EXTRAIT DU DOCUMENT

********

RDC : Le 06 avril consacré à Simon Kimbangu mémoire, identité et conscience africaine

La République démocratique du Congo a officialisé une décision à forte portée symbolique : la journée du lundi 6 avril 2026 sera chômée et payée sur toute l’étendue du territoire national en hommage à Simon Kimbangu. Une mesure inscrite dans l’ordonnance n°23/042 du 30 mars 2023 et confirmée par le ministère de l’Emploi et du Travail.

Dans un communiqué parvenu à la rédaction de voltefaceinfos7.com, le ministère précise que cette journée est consacrée « au combat de Simon Kimbangu ainsi qu’à la promotion de la conscience africaine ». Le texte insiste sur la dimension historique et symbolique de cette commémoration et appelle les employeurs, travailleurs et citoyens à observer cette journée dans le respect des dispositions légales en vigueur.

Un combat sanctuarisé dans le calendrier national

La décision inscrit la mémoire dans le droit positif. En érigeant le 6 avril en jour férié, l’État congolais transforme un héritage spirituel et politique en repère collectif officiel. Émile Durkheim rappelait que « les faits sociaux s’imposent aux individus ». Ici, la mémoire devient fait social institutionnalisé : elle structure le temps national.

********

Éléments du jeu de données
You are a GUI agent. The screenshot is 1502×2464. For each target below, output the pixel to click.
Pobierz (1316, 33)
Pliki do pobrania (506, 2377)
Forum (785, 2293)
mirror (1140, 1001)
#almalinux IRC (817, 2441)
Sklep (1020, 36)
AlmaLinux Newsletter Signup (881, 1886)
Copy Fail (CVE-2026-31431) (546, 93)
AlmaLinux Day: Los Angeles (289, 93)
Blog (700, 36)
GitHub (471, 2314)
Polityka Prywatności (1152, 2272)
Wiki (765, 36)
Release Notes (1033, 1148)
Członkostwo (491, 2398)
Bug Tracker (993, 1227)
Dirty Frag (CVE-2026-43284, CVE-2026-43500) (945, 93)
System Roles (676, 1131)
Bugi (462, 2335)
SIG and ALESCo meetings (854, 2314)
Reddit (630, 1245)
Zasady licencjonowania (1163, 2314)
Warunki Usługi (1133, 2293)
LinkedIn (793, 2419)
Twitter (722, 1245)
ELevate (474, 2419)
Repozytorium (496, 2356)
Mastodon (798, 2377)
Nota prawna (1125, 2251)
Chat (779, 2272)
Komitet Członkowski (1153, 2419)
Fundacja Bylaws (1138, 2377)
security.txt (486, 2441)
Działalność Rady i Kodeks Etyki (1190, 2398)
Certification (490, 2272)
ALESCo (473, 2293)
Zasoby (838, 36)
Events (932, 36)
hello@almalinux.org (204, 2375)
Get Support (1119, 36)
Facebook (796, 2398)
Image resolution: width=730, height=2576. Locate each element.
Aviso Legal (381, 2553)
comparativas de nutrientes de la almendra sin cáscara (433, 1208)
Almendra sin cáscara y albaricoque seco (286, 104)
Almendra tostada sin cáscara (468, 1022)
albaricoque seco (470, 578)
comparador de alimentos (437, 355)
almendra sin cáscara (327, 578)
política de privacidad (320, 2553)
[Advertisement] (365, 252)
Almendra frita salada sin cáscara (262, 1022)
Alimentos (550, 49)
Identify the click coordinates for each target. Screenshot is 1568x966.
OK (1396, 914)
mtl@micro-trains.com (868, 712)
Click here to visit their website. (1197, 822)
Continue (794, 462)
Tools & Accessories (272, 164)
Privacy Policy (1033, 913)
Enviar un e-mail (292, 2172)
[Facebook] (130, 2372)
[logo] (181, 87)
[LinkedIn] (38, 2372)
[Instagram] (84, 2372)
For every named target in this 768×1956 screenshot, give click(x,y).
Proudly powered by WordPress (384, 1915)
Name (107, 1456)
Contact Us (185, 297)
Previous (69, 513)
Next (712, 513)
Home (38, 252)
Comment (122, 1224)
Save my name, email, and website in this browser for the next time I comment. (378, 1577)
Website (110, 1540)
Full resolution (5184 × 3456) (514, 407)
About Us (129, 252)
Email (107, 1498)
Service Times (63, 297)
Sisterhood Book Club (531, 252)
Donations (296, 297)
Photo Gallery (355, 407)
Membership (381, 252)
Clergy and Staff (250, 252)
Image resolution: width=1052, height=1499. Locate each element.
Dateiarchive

********

TÂCHES À RÉALISER
1: D'après l'article sur Simon Kimbangu, pourquoi la journée du lundi 6 avril 2026 est-elle chômée et payée ? Répondez en une à trois phrases.
2: Répondez à ces questions sur l'article consacré à Simon Kimbangu :
(a) Quelle ordonnance prévoit cette mesure ?
(b) Où la journée sera-t-elle chômée et payée ?
(c) Quel auteur l'article cite-t-il ?
3: Dans l'article sur Simon Kimbangu, quels sont tous les groupes de personnes que le communiqué appelle à observer cette journée ?

RÉPONSES PAR NUMÉRO
1: Elle est chômée et payée en hommage à Simon Kimbangu. Selon le communiqué du ministère de l'Emploi et du Travail, cette journée est consacrée « au combat de Simon Kimbangu ainsi qu'à la promotion de la conscience africaine ».

2:
(a) L'ordonnance n°23/042 du 30 mars 2023.
(b) Sur toute l'étendue du territoire national.
(c) Émile Durkheim.

3:
Les employeurs
Les travailleurs
Les citoyens